Black Culture Is Not a Costume: The Truth About Cultural Appropriation
Black Culture Is Not a Costume
Photo Credit: Edwin Tan via iStockPhoto.com
By: Jamila Gomez
There’s a difference between appreciation and performance, and somewhere along the line, that line has gotten blurry. Blackness has been reduced to an aesthetic—something to wear, imitate, remix, and discard. A look. A sound. A vibe. But Blackness is not a trend, and it’s not something you can step into for a moment and step out of when it’s no longer convenient.
Because for those who live it, there is no off switch.
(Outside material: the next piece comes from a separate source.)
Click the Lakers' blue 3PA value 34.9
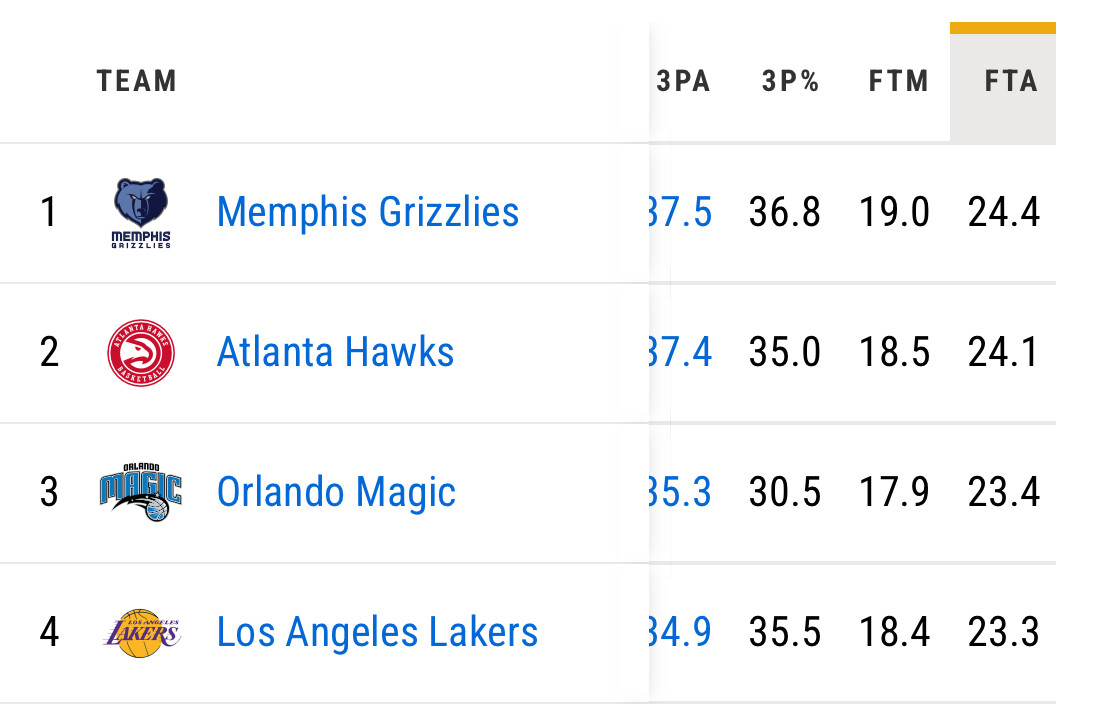The height and width of the screenshot is (704, 1104). coord(681,632)
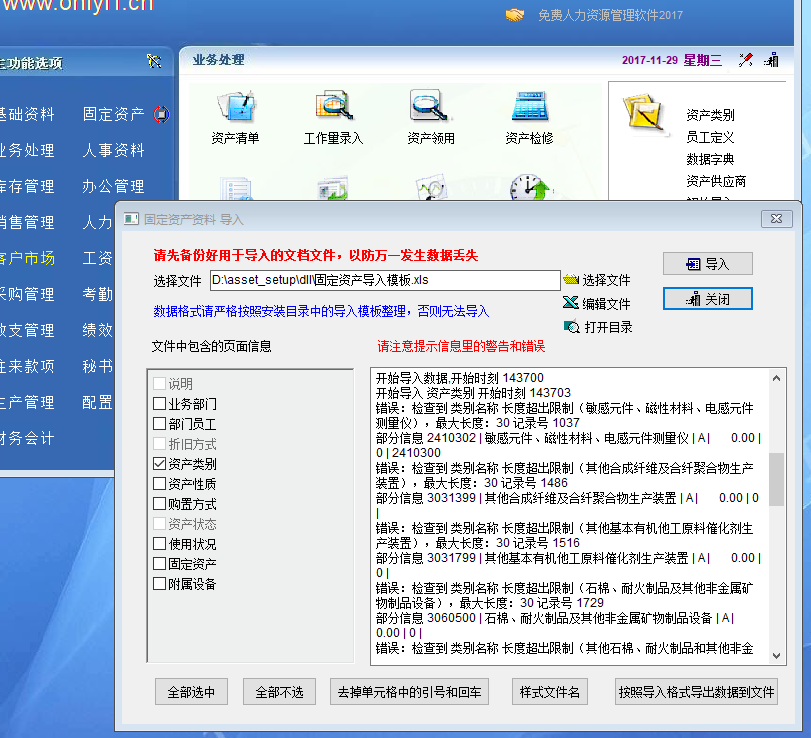Enable the 业务部门 checkbox

(x=160, y=404)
What people often engage with is a curated version of Blackness. The slang that feels catchy. The style that feels bold. The confidence that reads as effortless. It gets packaged into something consumable, something people can try on to feel more expressive, more interesting, more “real.” But what’s missing from that version is the weight it carries. The history. The assumptions. The way it shapes how you’re seen before you ever open your mouth.
Blackness is lived in the body. It shows up in how you move through the world and how the world responds to you. It affects how you’re treated in rooms you didn’t design, how your tone is interpreted, how your presence is read. It is not just expression—it is experience. And that experience doesn’t pause when it becomes inconvenient or uncomfortable.
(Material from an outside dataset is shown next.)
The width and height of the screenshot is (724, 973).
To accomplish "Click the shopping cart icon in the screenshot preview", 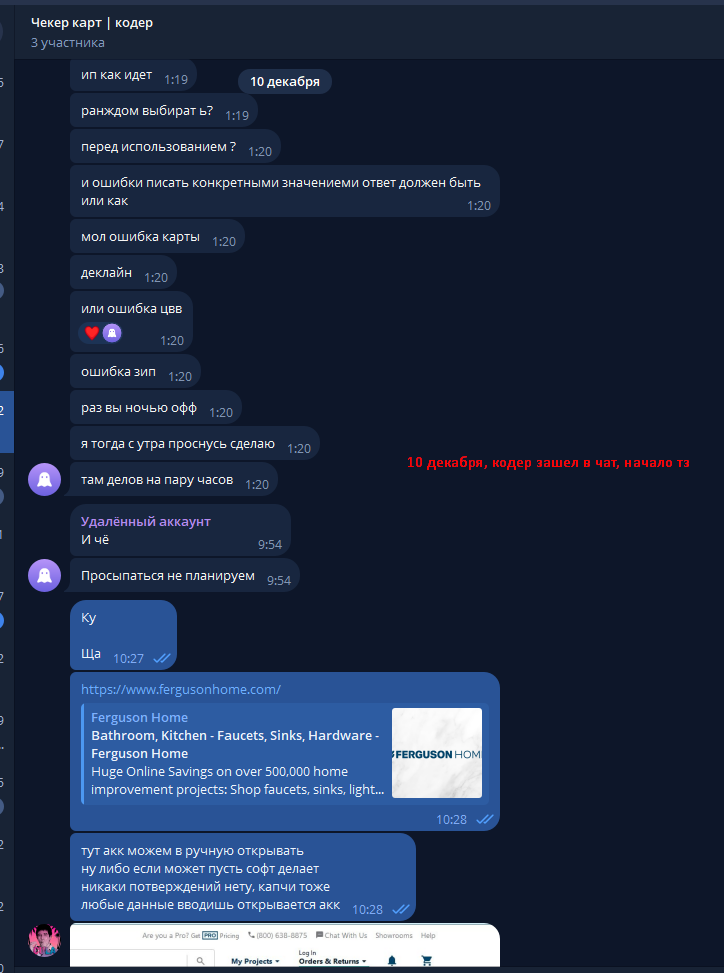I will click(426, 961).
That’s where the difference lies.
There are people who can borrow from Blackness without carrying any of its consequences. They can adopt the language, the style, the energy, and still be granted the benefit of the doubt. They can be seen as edgy, creative, or bold, while the very people who originate those same expressions are labeled unprofessional, aggressive, or too much. What is praised on one body is penalized on another.
So when Blackness is treated like an aesthetic, something gets lost. It gets flattened into performance. It becomes something you can imitate without understanding, something you can enjoy without acknowledging. And in that flattening, the fullness of it—the culture, the history, the reality—gets stripped away.
This isn’t about gatekeeping. It’s about truth.
You cannot separate Black expression from Black existence. The style didn’t come from nowhere. The language didn’t form in a vacuum. The creativity people admire was shaped in specific conditions, within specific communities, often as a way to navigate, survive, and make meaning in a world that did not always make space for it.
To engage with Black culture without acknowledging that context is to reduce it. To treat it like a costume is to ignore the fact that, for some, it is not something you wear. It is something you are.
And when the moment passes, when the trend fades, when the aesthetic shifts—some people get to move on.
Others never had that option to begin with.